*YOUR GOAL*
Reproduce every row below word for word, omitting the pictures.

*GIVEN ENTRIES*
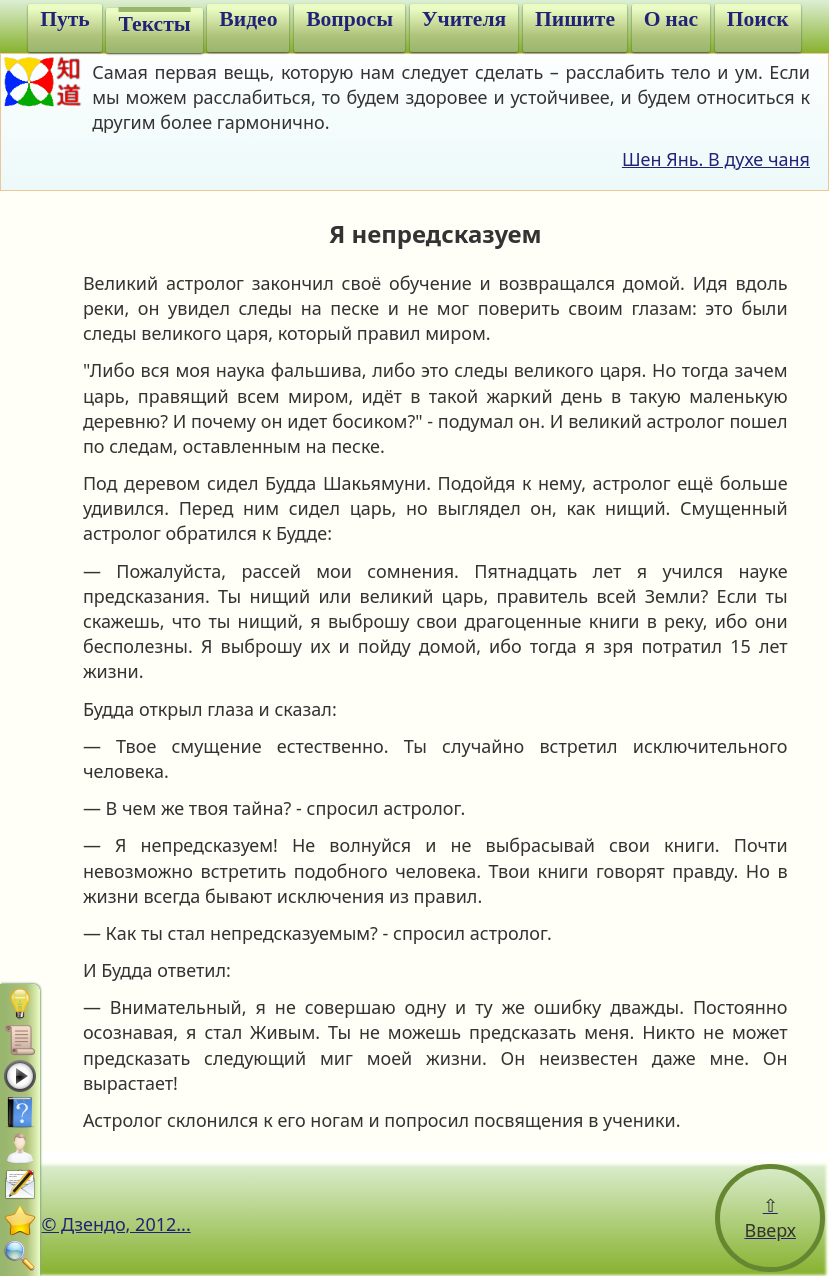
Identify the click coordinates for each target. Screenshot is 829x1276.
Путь (65, 19)
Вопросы (349, 19)
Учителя (464, 19)
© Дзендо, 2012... (115, 1224)
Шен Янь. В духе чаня (716, 159)
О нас (671, 19)
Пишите (575, 19)
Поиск (758, 19)
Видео (248, 19)
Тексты (154, 24)
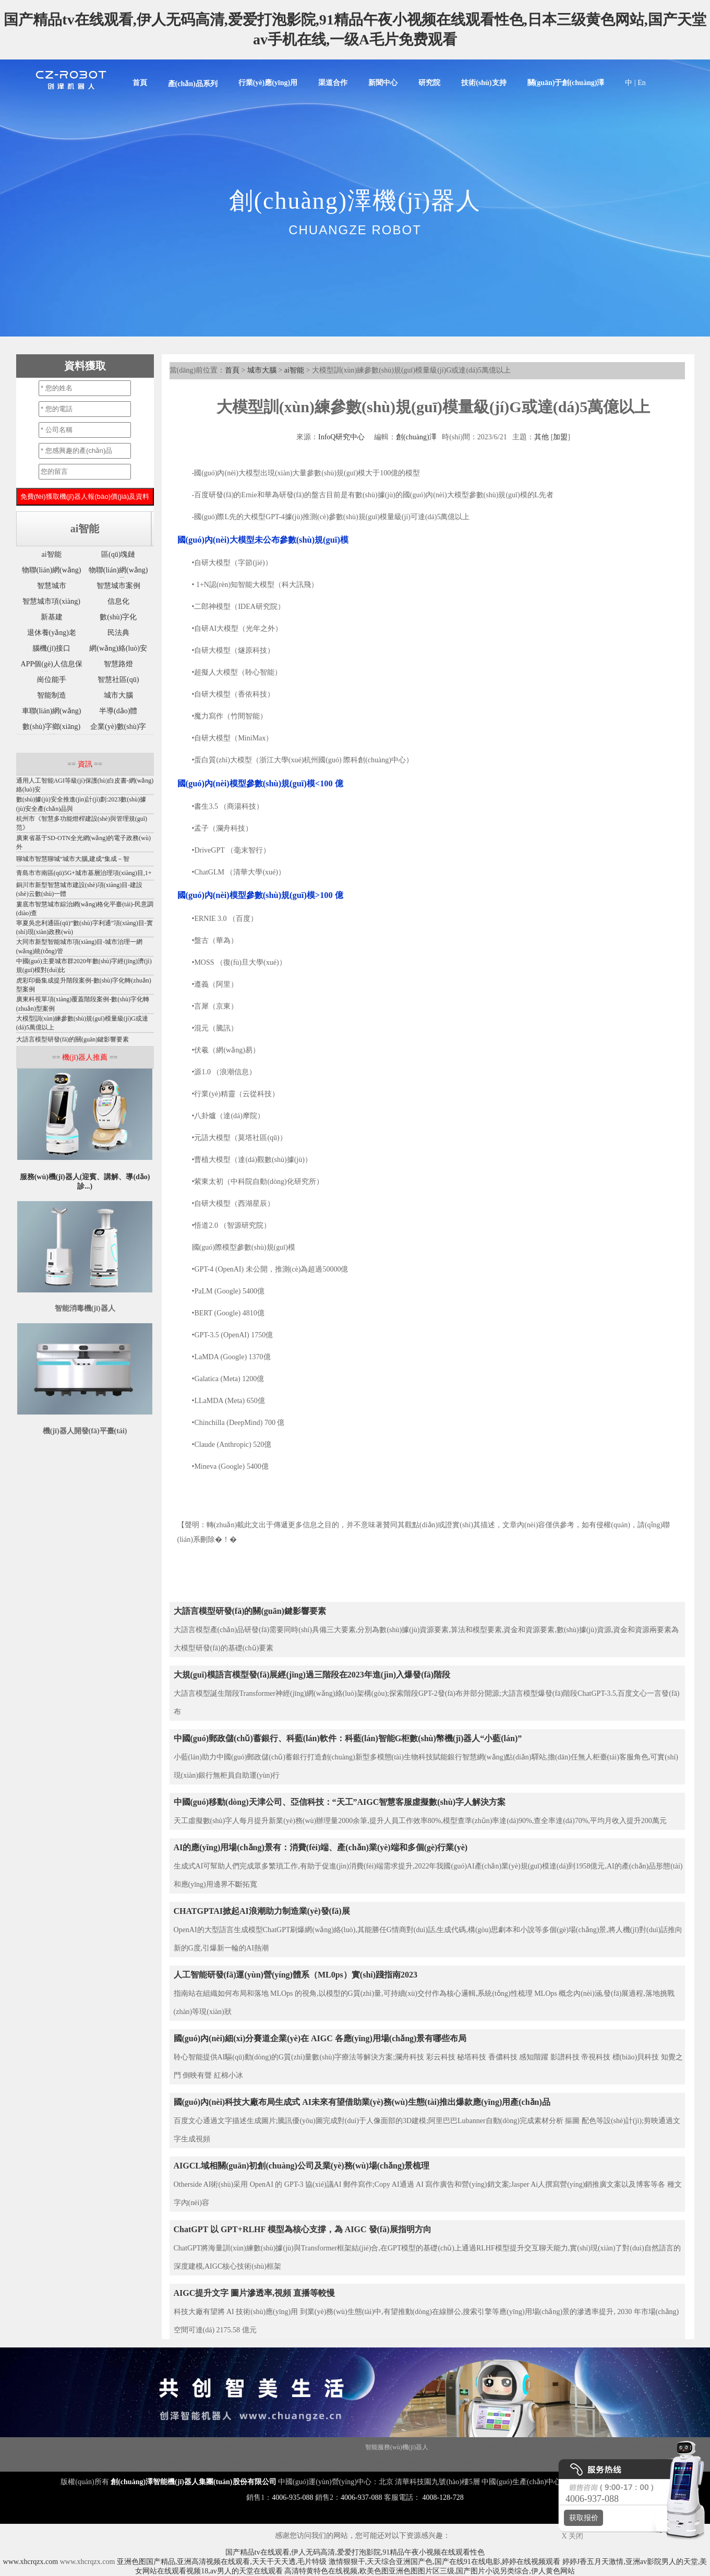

*ANSWER TO THIS TASK*
Identify the click coordinates for each target. Screenshot is 829x1276.
Путь (65, 19)
Вопросы (349, 19)
Учителя (464, 19)
© Дзендо, 2012... (115, 1224)
Шен Янь. В духе чаня (716, 159)
О нас (671, 19)
Пишите (575, 19)
Поиск (758, 19)
Видео (248, 19)
Тексты (154, 24)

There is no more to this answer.